To do: Each entry below should be printed exactly as given.
*** Entries shown
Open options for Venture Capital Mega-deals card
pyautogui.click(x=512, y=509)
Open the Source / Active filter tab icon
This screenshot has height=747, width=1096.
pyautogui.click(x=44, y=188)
******
Answer box:
Open options for Venture Capital Mega-deals card
pyautogui.click(x=512, y=509)
Open the Source / Active filter tab icon
This screenshot has height=747, width=1096.
pyautogui.click(x=44, y=188)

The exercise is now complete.